Dataset entries:
Start

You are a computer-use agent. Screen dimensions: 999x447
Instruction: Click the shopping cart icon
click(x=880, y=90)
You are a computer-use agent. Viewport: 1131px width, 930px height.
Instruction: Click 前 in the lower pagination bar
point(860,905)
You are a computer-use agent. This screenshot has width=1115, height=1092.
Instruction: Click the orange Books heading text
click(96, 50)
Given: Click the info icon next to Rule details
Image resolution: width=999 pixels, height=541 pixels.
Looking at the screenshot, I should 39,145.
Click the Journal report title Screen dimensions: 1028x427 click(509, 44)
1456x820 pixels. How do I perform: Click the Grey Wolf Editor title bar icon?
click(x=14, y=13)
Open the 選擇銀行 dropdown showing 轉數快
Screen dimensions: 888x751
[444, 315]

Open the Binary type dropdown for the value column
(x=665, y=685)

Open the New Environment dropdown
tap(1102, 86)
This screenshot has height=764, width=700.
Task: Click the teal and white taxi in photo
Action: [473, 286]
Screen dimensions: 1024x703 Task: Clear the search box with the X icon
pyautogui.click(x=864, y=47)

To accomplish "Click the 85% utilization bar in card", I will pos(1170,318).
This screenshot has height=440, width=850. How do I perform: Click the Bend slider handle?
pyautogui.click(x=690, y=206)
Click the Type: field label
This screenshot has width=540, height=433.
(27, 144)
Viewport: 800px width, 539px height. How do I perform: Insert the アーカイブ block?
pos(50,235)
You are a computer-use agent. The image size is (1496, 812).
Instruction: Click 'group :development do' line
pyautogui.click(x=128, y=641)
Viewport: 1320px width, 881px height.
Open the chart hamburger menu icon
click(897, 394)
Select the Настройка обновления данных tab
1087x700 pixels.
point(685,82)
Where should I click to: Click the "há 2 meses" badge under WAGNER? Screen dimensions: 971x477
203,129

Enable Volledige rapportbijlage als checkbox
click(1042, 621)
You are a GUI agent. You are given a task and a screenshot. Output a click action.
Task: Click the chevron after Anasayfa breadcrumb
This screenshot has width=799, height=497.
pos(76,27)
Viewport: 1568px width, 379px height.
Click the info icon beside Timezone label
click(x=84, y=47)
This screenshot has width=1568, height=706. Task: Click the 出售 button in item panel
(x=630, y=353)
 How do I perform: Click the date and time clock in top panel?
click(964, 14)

End

Exercise goal: Reproduce the material above word for word, starting at the line that contains "You are a computer-use agent. The" and ending at the line that contains "click(897, 394)", with both of those lines included.

Response:
You are a computer-use agent. The image size is (1496, 812).
Instruction: Click 'group :development do' line
pyautogui.click(x=128, y=641)
Viewport: 1320px width, 881px height.
Open the chart hamburger menu icon
click(897, 394)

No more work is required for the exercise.